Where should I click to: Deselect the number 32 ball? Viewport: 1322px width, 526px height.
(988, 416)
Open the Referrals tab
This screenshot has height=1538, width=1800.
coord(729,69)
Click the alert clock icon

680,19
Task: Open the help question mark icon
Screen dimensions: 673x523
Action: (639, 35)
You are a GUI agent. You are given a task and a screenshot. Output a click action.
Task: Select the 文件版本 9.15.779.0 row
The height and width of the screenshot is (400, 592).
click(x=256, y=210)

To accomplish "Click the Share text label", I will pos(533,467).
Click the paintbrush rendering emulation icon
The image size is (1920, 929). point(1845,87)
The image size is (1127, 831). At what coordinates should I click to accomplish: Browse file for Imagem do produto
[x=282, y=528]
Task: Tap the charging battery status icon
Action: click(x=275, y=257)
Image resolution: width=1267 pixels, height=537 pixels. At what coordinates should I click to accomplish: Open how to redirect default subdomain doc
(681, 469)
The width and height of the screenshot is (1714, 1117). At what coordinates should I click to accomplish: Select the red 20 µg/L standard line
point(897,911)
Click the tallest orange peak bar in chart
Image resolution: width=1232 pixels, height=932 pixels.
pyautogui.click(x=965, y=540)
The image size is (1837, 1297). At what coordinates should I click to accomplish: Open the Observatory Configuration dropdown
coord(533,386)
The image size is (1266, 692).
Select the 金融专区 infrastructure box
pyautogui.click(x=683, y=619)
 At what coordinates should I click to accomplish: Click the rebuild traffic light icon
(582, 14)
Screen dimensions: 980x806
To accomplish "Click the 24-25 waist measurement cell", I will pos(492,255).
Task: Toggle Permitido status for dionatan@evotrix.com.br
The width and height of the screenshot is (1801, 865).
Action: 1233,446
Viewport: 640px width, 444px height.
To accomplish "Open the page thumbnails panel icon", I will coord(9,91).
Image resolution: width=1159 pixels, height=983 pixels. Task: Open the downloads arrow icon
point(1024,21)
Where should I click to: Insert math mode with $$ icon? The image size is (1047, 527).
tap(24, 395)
__________
_GOAL OF THE EXERCISE_
Would you please give the data above again, exactly as it appears?

_TASK OUTPUT_
Where should I click to: Deselect the number 32 ball? Viewport: 1322px width, 526px height.
(988, 416)
Open the Referrals tab
This screenshot has height=1538, width=1800.
coord(729,69)
Click the alert clock icon

680,19
Task: Open the help question mark icon
Screen dimensions: 673x523
Action: (639, 35)
You are a GUI agent. You are given a task and a screenshot. Output a click action.
Task: Select the 文件版本 9.15.779.0 row
The height and width of the screenshot is (400, 592).
click(x=256, y=210)

To accomplish "Click the Share text label", I will pos(533,467).
Click the paintbrush rendering emulation icon
The image size is (1920, 929). point(1845,87)
The image size is (1127, 831). At what coordinates should I click to accomplish: Browse file for Imagem do produto
[x=282, y=528]
Task: Tap the charging battery status icon
Action: click(x=275, y=257)
Image resolution: width=1267 pixels, height=537 pixels. At what coordinates should I click to accomplish: Open how to redirect default subdomain doc
(681, 469)
The width and height of the screenshot is (1714, 1117). At what coordinates should I click to accomplish: Select the red 20 µg/L standard line
point(897,911)
Click the tallest orange peak bar in chart
Image resolution: width=1232 pixels, height=932 pixels.
pyautogui.click(x=965, y=540)
The image size is (1837, 1297). At what coordinates should I click to accomplish: Open the Observatory Configuration dropdown
coord(533,386)
The image size is (1266, 692).
Select the 金融专区 infrastructure box
pyautogui.click(x=683, y=619)
 At what coordinates should I click to accomplish: Click the rebuild traffic light icon
(582, 14)
Screen dimensions: 980x806
To accomplish "Click the 24-25 waist measurement cell", I will pos(492,255).
Task: Toggle Permitido status for dionatan@evotrix.com.br
The width and height of the screenshot is (1801, 865).
Action: 1233,446
Viewport: 640px width, 444px height.
To accomplish "Open the page thumbnails panel icon", I will coord(9,91).
Image resolution: width=1159 pixels, height=983 pixels. Task: Open the downloads arrow icon
point(1024,21)
Where should I click to: Insert math mode with $$ icon? The image size is (1047, 527).
tap(24, 395)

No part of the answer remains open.